#### Excerpted data
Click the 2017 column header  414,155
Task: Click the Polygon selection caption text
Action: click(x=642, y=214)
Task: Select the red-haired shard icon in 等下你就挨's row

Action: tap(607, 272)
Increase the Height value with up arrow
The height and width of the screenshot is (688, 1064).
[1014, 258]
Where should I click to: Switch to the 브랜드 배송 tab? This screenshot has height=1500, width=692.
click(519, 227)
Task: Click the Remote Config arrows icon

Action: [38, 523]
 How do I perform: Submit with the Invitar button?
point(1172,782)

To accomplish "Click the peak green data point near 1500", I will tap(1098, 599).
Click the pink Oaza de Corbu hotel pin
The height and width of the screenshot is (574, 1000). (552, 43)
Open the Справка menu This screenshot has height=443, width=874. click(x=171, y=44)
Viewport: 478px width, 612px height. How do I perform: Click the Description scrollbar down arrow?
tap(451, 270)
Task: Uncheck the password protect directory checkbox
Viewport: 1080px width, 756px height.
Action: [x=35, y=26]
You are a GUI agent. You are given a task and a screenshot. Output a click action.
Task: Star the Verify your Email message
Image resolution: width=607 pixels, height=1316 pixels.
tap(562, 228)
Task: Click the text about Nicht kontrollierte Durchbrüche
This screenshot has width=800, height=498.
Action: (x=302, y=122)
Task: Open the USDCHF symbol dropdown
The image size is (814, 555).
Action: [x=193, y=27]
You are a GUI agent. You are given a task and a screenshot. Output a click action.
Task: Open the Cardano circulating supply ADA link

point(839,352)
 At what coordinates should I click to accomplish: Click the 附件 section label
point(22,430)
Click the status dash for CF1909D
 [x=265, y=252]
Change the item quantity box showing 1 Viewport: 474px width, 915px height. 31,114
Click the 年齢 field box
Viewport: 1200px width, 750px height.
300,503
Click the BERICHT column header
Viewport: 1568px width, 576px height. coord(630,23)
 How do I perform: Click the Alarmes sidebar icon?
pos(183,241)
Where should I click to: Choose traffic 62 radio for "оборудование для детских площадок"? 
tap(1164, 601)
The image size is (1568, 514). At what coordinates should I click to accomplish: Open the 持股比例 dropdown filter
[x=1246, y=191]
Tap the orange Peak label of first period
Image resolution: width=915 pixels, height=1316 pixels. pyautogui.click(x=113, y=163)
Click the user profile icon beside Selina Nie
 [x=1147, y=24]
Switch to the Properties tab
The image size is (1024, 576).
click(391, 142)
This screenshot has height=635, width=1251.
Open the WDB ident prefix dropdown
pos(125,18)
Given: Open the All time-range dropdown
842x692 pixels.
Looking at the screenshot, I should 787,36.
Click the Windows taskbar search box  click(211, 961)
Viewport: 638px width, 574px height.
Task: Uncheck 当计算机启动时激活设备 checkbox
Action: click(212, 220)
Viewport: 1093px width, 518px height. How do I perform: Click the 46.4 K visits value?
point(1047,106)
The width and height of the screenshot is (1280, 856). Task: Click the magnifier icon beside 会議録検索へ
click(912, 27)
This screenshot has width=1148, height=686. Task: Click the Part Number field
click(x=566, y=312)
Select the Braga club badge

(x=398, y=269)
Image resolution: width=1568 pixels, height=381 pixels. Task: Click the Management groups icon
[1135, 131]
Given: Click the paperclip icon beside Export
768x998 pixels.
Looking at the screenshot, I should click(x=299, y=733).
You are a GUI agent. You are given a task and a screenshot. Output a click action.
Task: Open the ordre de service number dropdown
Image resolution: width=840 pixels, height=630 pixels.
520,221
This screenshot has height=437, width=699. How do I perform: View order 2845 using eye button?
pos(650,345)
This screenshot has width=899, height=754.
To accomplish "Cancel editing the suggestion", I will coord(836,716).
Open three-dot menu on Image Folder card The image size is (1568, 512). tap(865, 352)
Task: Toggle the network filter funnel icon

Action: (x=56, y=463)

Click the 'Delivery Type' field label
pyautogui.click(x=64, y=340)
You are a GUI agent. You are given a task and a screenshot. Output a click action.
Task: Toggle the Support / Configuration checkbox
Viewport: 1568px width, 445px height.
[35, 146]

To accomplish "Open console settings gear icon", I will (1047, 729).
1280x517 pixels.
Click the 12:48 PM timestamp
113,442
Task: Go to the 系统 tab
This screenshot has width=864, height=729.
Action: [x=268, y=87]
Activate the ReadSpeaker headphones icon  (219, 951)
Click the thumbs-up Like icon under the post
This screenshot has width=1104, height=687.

#### Exercise
Starting at the line that contains "Viewport: 1080px width, 756px height." and stopping after the line that contains "Task: Click the text", write out every line exactly as it appears above, and no other line.

#### Completed exercise
Viewport: 1080px width, 756px height.
Action: [x=35, y=26]
You are a GUI agent. You are given a task and a screenshot. Output a click action.
Task: Star the Verify your Email message
Image resolution: width=607 pixels, height=1316 pixels.
tap(562, 228)
Task: Click the text about Nicht kontrollierte Durchbrüche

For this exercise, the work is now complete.